# Problematyczne UEFI.

## nUmer_inaczej

Witam.

Od tygodnia jestem posiadaczem Notebooka HP 250 G2. Sprzęt całkiem przyzwoity -  udało mi się uruchomić wszystkie urządzenia.

Zagościło na nim oczywiście Gentoo. Jednak istnieje pewien problem z którym nigdy wcześniej się nie spotkałem ani też nie słyszałem.

Otóż dysk jest dzielony pod Widnows, Gentoo oraz partycję "wymiany danych". Grub został zainstalowany bez problemu, wszystko działało jak należy do czasu modyfikacji skąpych ustawień Biosu. Po zapisie zmian miast wystartować Grub - uruchamia się (sprawdzałem czy rzeczywiście zapis ma na to wpływ) Windows. Oczywiście gruba bezproblemowo można przywrócić.

Czy to jest normalne zachowanie, jakaś egzotyka czy po prostu błędy wynikłe z produkcji?

Zapisane rekordy ▸
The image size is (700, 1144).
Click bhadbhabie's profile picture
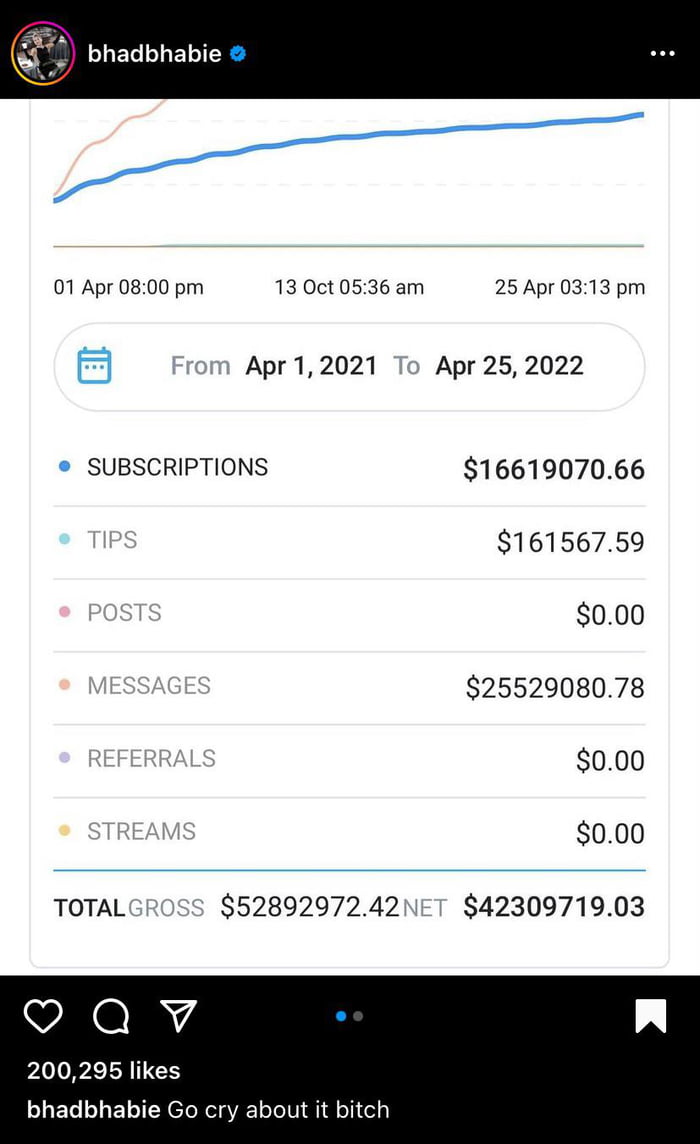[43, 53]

---

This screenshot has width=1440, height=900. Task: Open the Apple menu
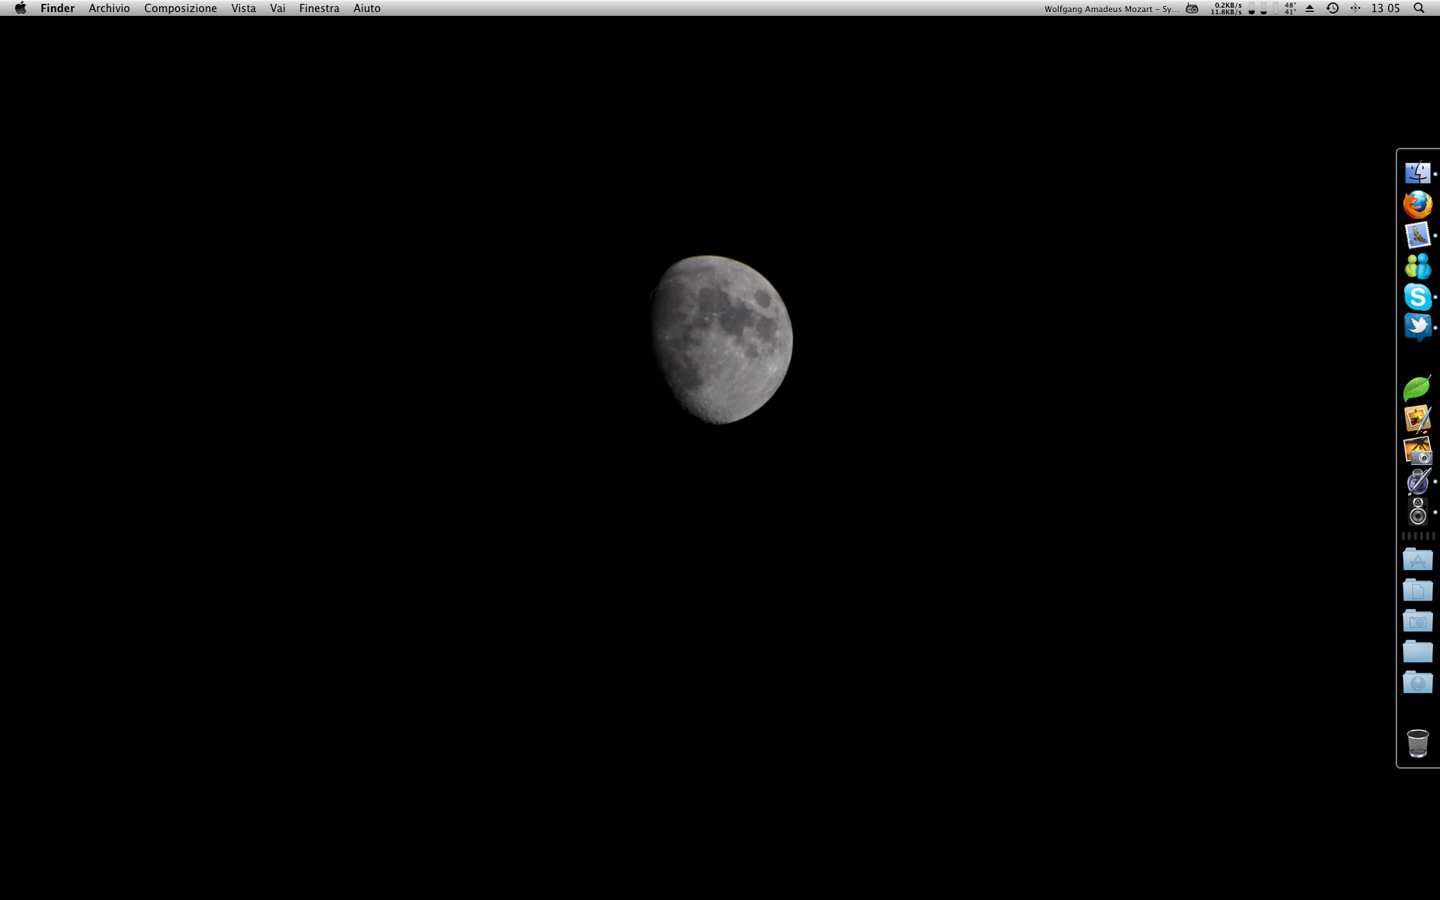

Polecenie ▸
Według tekstu o problematycznym UEFI, który system startuje zamiast Gruba po zapisaniu zmian w ustawieniach BIOS-u?

Oczekiwana odpowiedź ▸
Windows.